Se exportamos tanto e criamos tantos empregos como é que isso é possível sem que tanta riqueza produzida e vendida não se apareça reflectida no crescimento? Se tivemos uma saída tão limpa porque razão teremos de andar vários anos a recuperar da caca que foi feita? Se foram feitas tantas reformas em tão pouco tempo, incluindo uma profunda reforma do Estado apoiada num guião que pagámos ao FMI porque se fala tanto de mais reformas?

A troika e, em particular, técnicos anónimos e ambiciosos da Comissão e do BCE, usaram Portugal para testar as suas teses académicas, durante quatro anos os portugueses foram ratinhos de laboratório ao serviço da elaboração de teses e de papers, o ridículo da situação foi ver um ministro das Finanças, um economista cinzento campeão de papers, a escrever o prefácio da obra inspiradora da politica económica neo-salazarista que nos foi imposta.

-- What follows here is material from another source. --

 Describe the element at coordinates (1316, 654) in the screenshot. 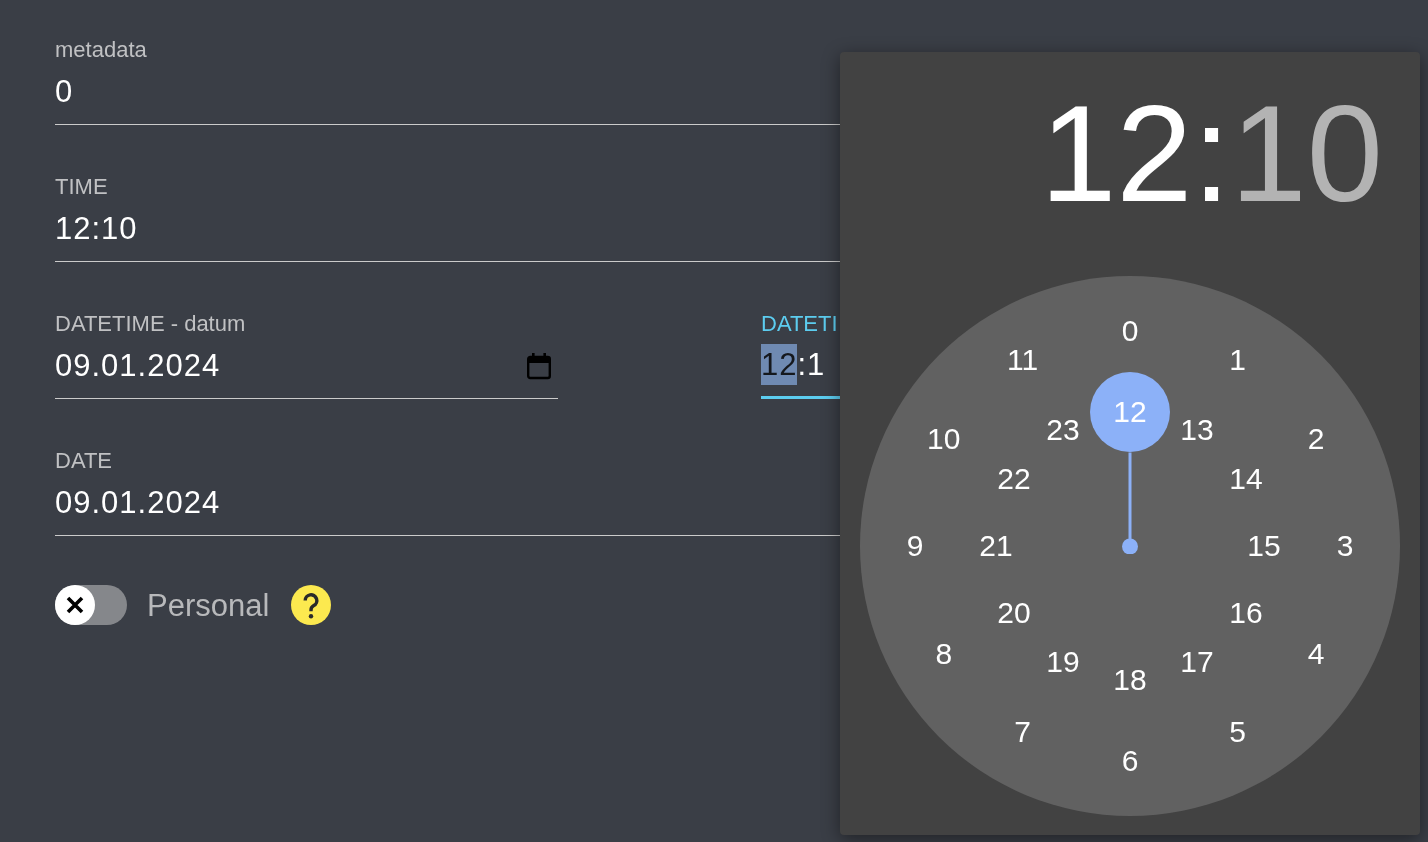

I see `hour-option: 4` at that location.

A experiência ainda não acabou, parece que agora é a banca portuguesa que está no banco de testes. A dimensão da economia portuguesa é a ideal para realizar este tipo de experiências, se a coisa correr mal não tem grande impacto e há por cá uns políticos ambiciosos dispostos a chegar ao poder a qualquer custo, não hesitando em atribuir a outros as culpas pelos erros alheios. Essa postura traidora ser-lhes-à paga em apoios financeiros e idas a Berlim ou a Frankfurt.

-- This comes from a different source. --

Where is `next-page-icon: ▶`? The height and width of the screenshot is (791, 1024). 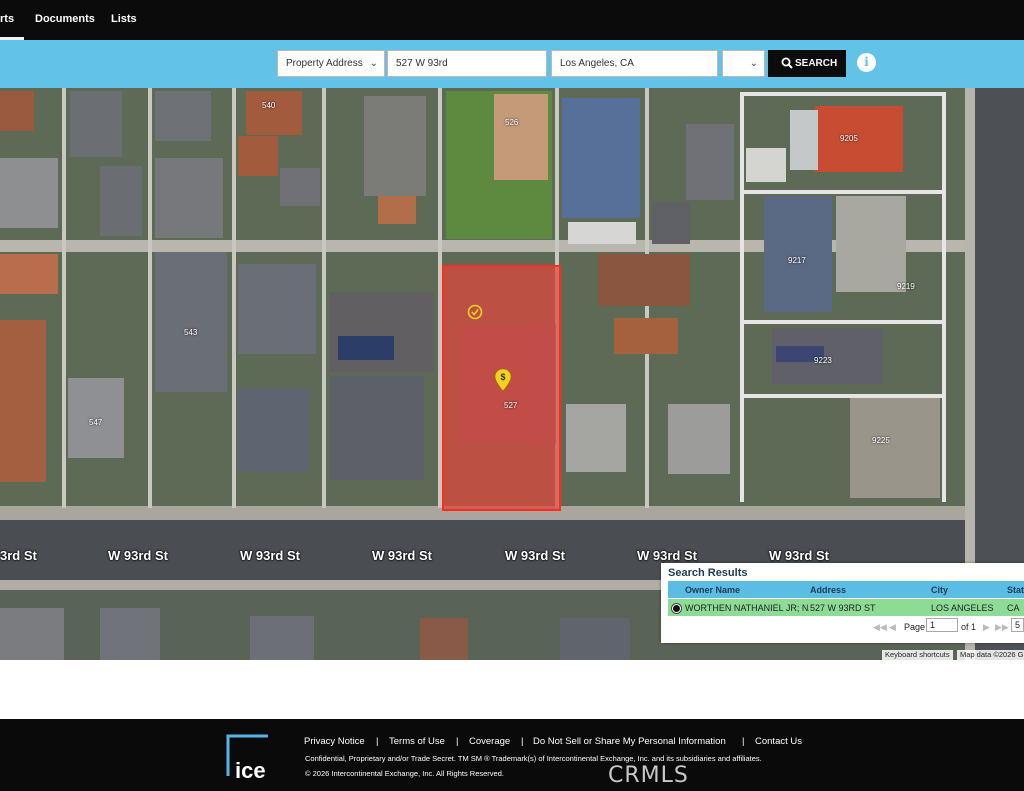 next-page-icon: ▶ is located at coordinates (986, 628).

Bancos pequenos em situação difícil, bancos médios com problemas de financiamento e um grande banco público com carências de capital, uma oportunidade única para testar as regras europeias da concorrência e para que os técnicos do BCE façam experiências de falências controladas com os custos suportados pelas próprias cobaias. Acontece com Portugal o que sucede com os condenados à morte na China, no fim da experiência ainda são os portugueses a pagar a bala.

É tempo de o país parar e reflectir, de pensar o que se passou realmente, saber qual foi o papel de todos os intervenientes, mortos ou vivos, residindo em Portugal ou trabalhando em Washington, políticos portugueses ou académicos de Harvard, instituições nacionais ou gabinetes escondidos no BCE, na Comissão ou no FMI. 

É preciso avaliar o custo e os benefícios do que foi feito, saber o que nos foi imposto e o que foi decidido pelos nossos neo-salazaristas a coberto do estatuto de protectorado, as reformas que foram feitas, as que não foram feitas e as que ficaram por fazer, o papel dos governos, de Cavaco Silva e de Durão Barroso no processo político que conduziu ao resgate e, posteriormente, às sucessivas alterações secretas do memorando.

Sem se perceber o que se passou não faz sentido falar em reformas ou em consensos.”